→ **About this task**
Repeat the data below with no changes.

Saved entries
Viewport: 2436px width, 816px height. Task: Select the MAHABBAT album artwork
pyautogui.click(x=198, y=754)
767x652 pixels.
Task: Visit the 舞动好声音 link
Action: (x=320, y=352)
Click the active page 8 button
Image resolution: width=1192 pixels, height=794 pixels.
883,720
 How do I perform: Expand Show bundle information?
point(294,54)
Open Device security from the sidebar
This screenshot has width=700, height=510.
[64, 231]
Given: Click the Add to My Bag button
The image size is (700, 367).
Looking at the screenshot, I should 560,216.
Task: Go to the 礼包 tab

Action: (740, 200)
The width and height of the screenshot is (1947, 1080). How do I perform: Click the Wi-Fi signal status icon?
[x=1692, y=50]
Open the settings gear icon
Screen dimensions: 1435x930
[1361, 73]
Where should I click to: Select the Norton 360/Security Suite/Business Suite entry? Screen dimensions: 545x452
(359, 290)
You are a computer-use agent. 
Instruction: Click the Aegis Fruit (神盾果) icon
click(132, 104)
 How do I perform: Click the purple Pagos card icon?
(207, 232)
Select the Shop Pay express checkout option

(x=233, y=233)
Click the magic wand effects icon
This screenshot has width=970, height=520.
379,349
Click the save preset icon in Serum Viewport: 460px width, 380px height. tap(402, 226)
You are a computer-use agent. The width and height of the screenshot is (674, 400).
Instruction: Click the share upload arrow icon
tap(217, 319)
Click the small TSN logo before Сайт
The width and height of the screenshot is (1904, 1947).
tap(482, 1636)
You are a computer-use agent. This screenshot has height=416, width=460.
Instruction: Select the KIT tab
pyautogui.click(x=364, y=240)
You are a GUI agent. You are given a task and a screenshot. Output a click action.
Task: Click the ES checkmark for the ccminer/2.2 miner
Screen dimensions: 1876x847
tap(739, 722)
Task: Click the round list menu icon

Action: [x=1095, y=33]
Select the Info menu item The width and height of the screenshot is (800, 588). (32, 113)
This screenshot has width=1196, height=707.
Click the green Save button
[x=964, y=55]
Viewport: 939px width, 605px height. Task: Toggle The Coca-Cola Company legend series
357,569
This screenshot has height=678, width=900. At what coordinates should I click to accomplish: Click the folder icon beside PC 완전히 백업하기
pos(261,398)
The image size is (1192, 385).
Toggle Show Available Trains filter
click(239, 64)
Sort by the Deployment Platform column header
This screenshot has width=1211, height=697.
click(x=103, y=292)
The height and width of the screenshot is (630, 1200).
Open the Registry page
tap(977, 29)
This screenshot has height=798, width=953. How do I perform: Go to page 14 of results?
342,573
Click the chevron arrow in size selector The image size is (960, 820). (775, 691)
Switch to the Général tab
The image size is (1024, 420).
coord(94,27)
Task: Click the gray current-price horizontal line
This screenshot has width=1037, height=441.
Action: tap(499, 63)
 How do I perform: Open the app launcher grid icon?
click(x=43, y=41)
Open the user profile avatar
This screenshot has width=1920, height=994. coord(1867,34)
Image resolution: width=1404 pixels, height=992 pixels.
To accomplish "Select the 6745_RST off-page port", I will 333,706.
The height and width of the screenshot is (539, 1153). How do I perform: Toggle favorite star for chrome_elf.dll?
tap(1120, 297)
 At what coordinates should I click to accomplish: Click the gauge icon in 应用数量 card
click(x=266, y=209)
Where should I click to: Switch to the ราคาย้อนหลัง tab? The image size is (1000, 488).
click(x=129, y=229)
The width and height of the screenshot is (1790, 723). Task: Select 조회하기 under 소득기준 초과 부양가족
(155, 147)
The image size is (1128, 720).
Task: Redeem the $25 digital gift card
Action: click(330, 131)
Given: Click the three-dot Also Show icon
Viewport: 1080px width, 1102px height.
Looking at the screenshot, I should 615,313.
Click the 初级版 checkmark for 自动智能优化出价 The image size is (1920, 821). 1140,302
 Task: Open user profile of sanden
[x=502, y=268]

→ **Task output**
Viewport: 2436px width, 816px height. Task: Select the MAHABBAT album artwork
pyautogui.click(x=198, y=754)
767x652 pixels.
Task: Visit the 舞动好声音 link
Action: (x=320, y=352)
Click the active page 8 button
Image resolution: width=1192 pixels, height=794 pixels.
883,720
 How do I perform: Expand Show bundle information?
point(294,54)
Open Device security from the sidebar
This screenshot has width=700, height=510.
[64, 231]
Given: Click the Add to My Bag button
The image size is (700, 367).
Looking at the screenshot, I should 560,216.
Task: Go to the 礼包 tab

Action: (740, 200)
The width and height of the screenshot is (1947, 1080). How do I perform: Click the Wi-Fi signal status icon?
[x=1692, y=50]
Open the settings gear icon
Screen dimensions: 1435x930
[1361, 73]
Where should I click to: Select the Norton 360/Security Suite/Business Suite entry? Screen dimensions: 545x452
(359, 290)
You are a computer-use agent. 
Instruction: Click the Aegis Fruit (神盾果) icon
click(132, 104)
 How do I perform: Click the purple Pagos card icon?
(207, 232)
Select the Shop Pay express checkout option

(x=233, y=233)
Click the magic wand effects icon
This screenshot has width=970, height=520.
379,349
Click the save preset icon in Serum Viewport: 460px width, 380px height. tap(402, 226)
You are a computer-use agent. The width and height of the screenshot is (674, 400).
Instruction: Click the share upload arrow icon
tap(217, 319)
Click the small TSN logo before Сайт
The width and height of the screenshot is (1904, 1947).
tap(482, 1636)
You are a computer-use agent. This screenshot has height=416, width=460.
Instruction: Select the KIT tab
pyautogui.click(x=364, y=240)
You are a GUI agent. You are given a task and a screenshot. Output a click action.
Task: Click the ES checkmark for the ccminer/2.2 miner
Screen dimensions: 1876x847
tap(739, 722)
Task: Click the round list menu icon

Action: [x=1095, y=33]
Select the Info menu item The width and height of the screenshot is (800, 588). (32, 113)
This screenshot has width=1196, height=707.
Click the green Save button
[x=964, y=55]
Viewport: 939px width, 605px height. Task: Toggle The Coca-Cola Company legend series
357,569
This screenshot has height=678, width=900. At what coordinates should I click to accomplish: Click the folder icon beside PC 완전히 백업하기
pos(261,398)
The image size is (1192, 385).
Toggle Show Available Trains filter
click(239, 64)
Sort by the Deployment Platform column header
This screenshot has width=1211, height=697.
click(x=103, y=292)
The height and width of the screenshot is (630, 1200).
Open the Registry page
tap(977, 29)
This screenshot has height=798, width=953. How do I perform: Go to page 14 of results?
342,573
Click the chevron arrow in size selector The image size is (960, 820). (775, 691)
Switch to the Général tab
The image size is (1024, 420).
coord(94,27)
Task: Click the gray current-price horizontal line
This screenshot has width=1037, height=441.
Action: tap(499, 63)
 How do I perform: Open the app launcher grid icon?
click(x=43, y=41)
Open the user profile avatar
This screenshot has width=1920, height=994. coord(1867,34)
Image resolution: width=1404 pixels, height=992 pixels.
To accomplish "Select the 6745_RST off-page port", I will 333,706.
The height and width of the screenshot is (539, 1153). How do I perform: Toggle favorite star for chrome_elf.dll?
tap(1120, 297)
 At what coordinates should I click to accomplish: Click the gauge icon in 应用数量 card
click(x=266, y=209)
Where should I click to: Switch to the ราคาย้อนหลัง tab? The image size is (1000, 488).
click(x=129, y=229)
The width and height of the screenshot is (1790, 723). Task: Select 조회하기 under 소득기준 초과 부양가족
(155, 147)
The image size is (1128, 720).
Task: Redeem the $25 digital gift card
Action: click(330, 131)
Given: Click the three-dot Also Show icon
Viewport: 1080px width, 1102px height.
Looking at the screenshot, I should 615,313.
Click the 初级版 checkmark for 自动智能优化出价 The image size is (1920, 821). 1140,302
 Task: Open user profile of sanden
[x=502, y=268]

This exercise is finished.